Fire Lt. Martin Fullam needed a lung transplant after doctors diagnosed him with polymyositis, an autoimmune disease that led to pulmonary fibrosis.
Others claim a variety of illnesses, but a majority describe symptoms similar to asthma, with recurrent wheezing, shortness of breath and sinus problems.
There is growing scientific evidence that some people, maybe even thousands, were harmed by the air at ground zero.
Studies have shown elevated levels of sinus and lung problems among rescue and recovery workers. Of the people exposed to the dust, 1 in 10 developed asthma within six years of the attacks, about triple the national rate. Firefighters have experienced unusual levels of sarcoidosis, an inflammatory disease that affects the lungs.
Research has also shown that trade center responders suffer from high rates of post-traumatic stress disorder and doctors have been investigating elevated levels of acid reflux disease.
Some lawmakers have proposed legislation that would reopen the federal 9/11 victim compensation fund to cover people with health claims. They have asked for as much as $12 billion for the sick.
The legal team representing New York City and the contractors who carried out the debris removal effort have argued that many claims contain incorrect or exaggerated information.

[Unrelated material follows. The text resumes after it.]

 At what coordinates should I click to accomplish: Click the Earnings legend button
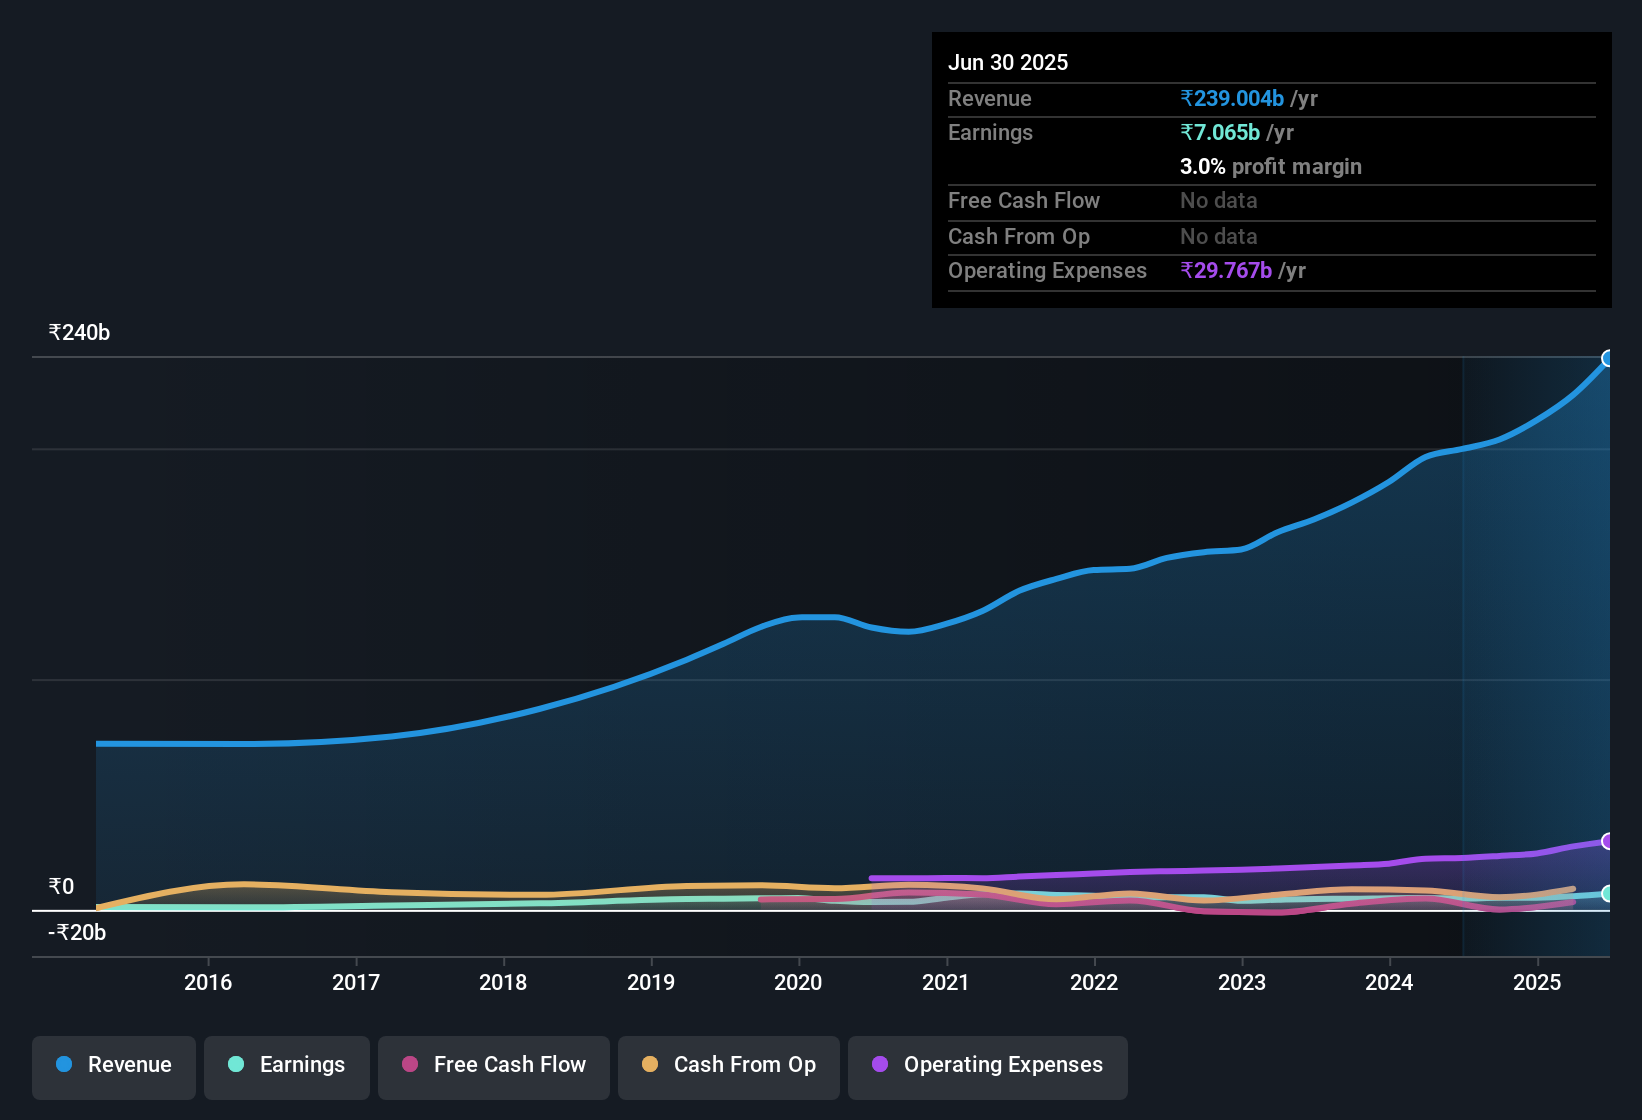tap(287, 1065)
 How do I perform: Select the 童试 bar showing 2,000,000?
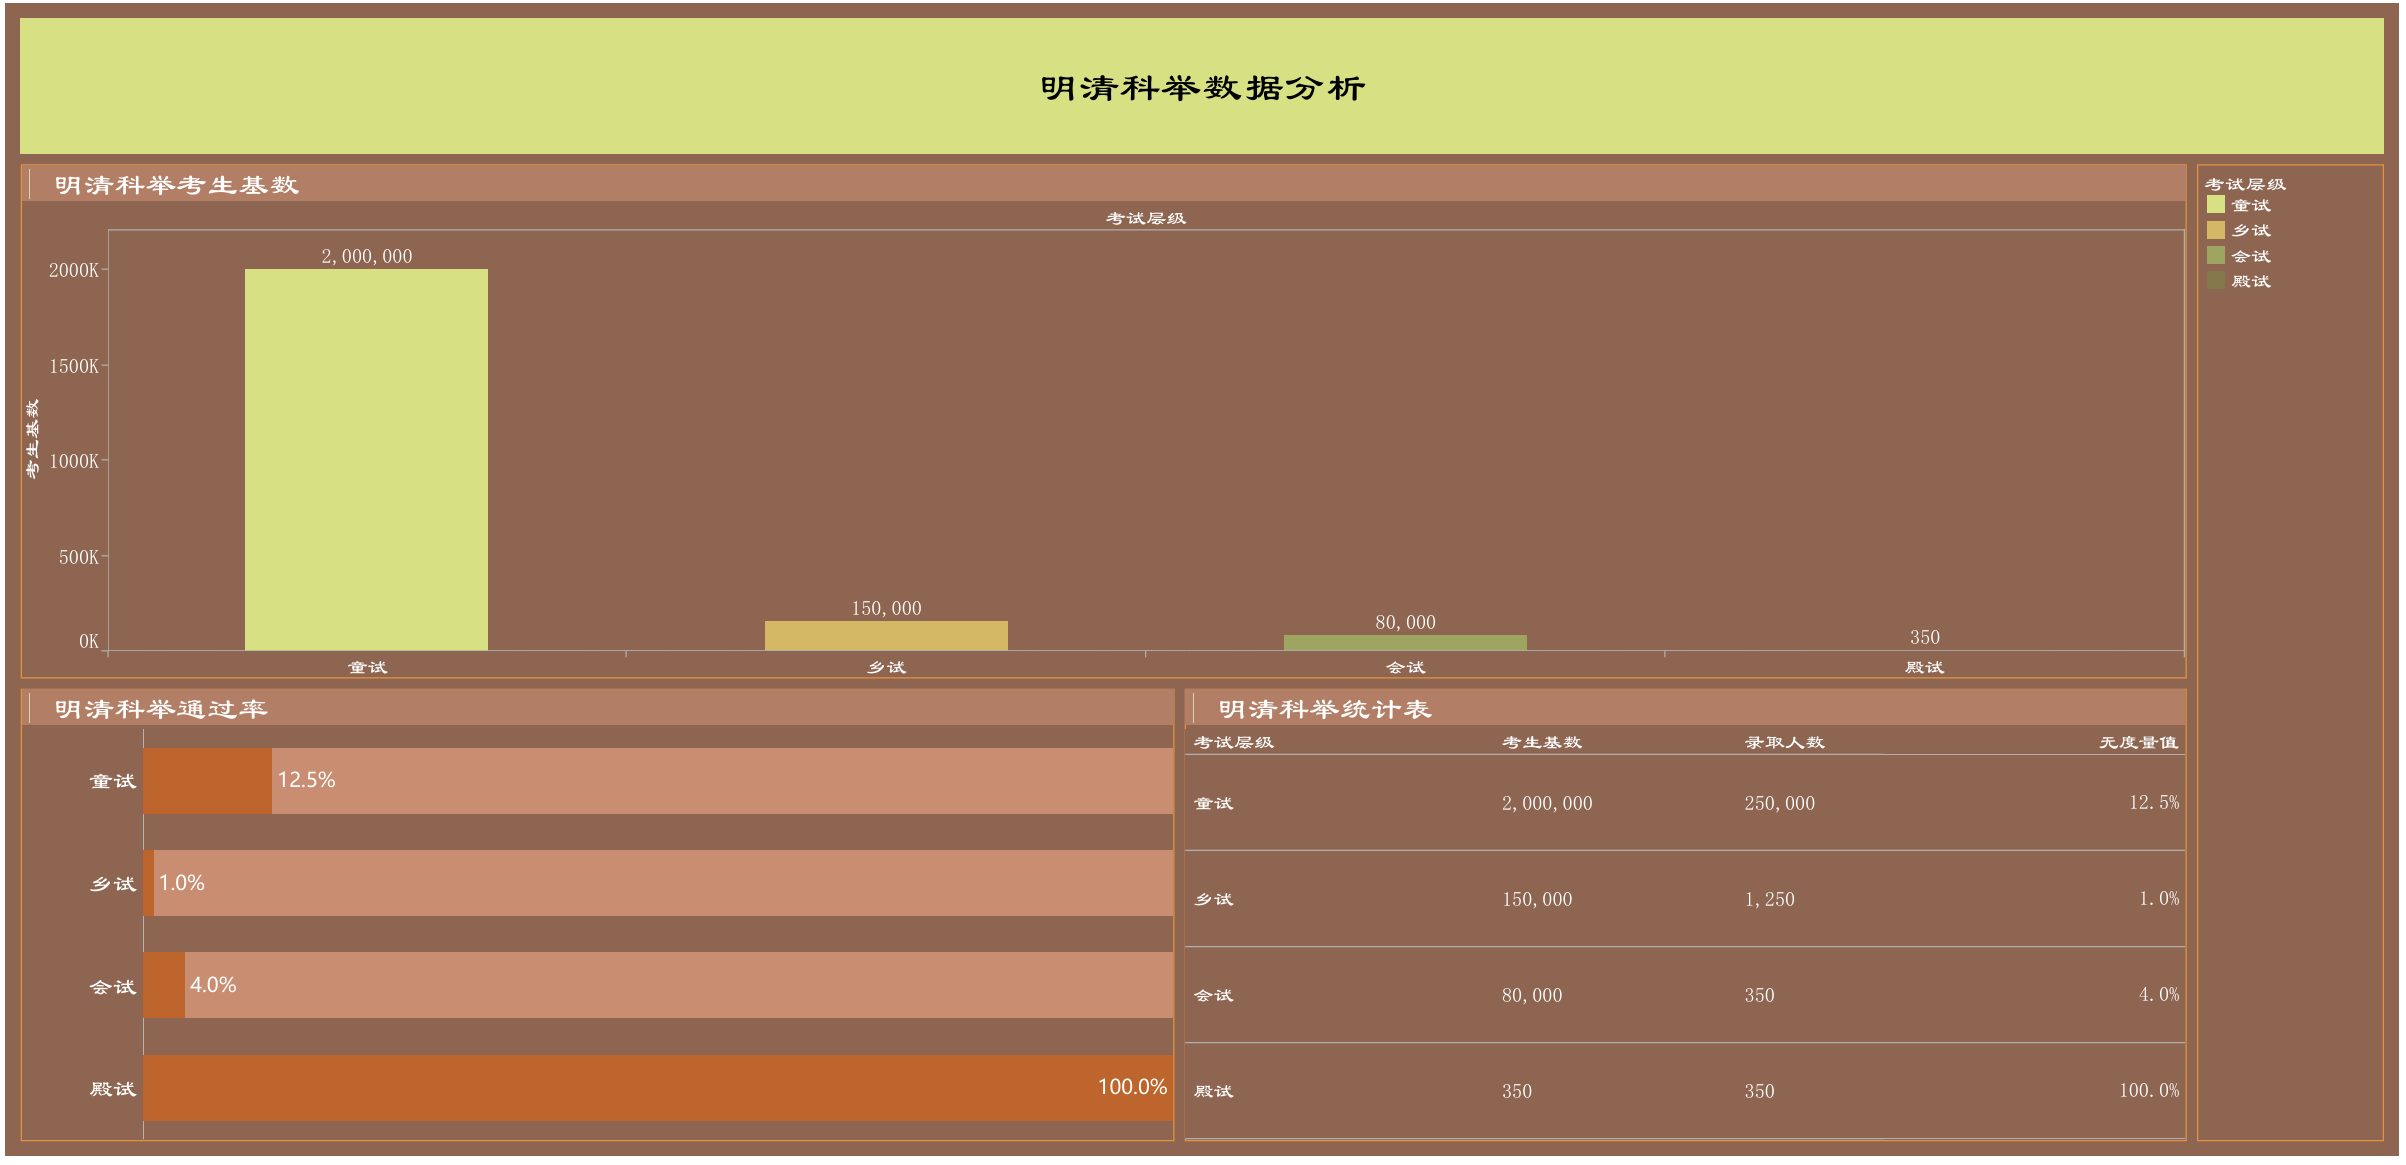[366, 460]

Another defendant, the Port Authority of New York and New Jersey, said in a court filing that many plaintiffs, in addition to detailing claims of dust-related ailments, also have listed everything wrong with their health, regardless of whether there is any link to 9/11 exposure.
The detailed medical and work records needed to confirm victim illness were largely unavailable to the court last year when it selected the 30 candidates for early trial consideration.
Instead, it chose plaintiffs based on their responses to a 360-question survey about their health and work history, the results of which were compiled in a database and ranked by illness severity. Of the 30, a third were selected by the court, a third by the defense team and a third by the plaintiffs. The cases of Briganti, O’Loughlin and Sorrento were selected by the judge.
It is unclear which cases will make the cut when the pool is narrowed to 12.
Hellerstein has commented in his rulings on the difficulty of managing the case, which he noted involved plaintiffs with 387 diseases “ranging from the most life threatening to the merely irritating.” He said on Jan. 21 that he would likely order all trial plaintiffs to undergo an independent medical evaluation.
Even having trials for only the most severely ill could mean hundreds of trials, but the judge rejected lumping them together as a class action because the plaintiffs were each exposed to different toxins under different circumstances.
Hellerstein also has pushed hard for a settlement that would avoid trials altogether. At a hearing Jan. 21 he said the two sides had been in intensive talks, although he noted that the negotiations had been complicated.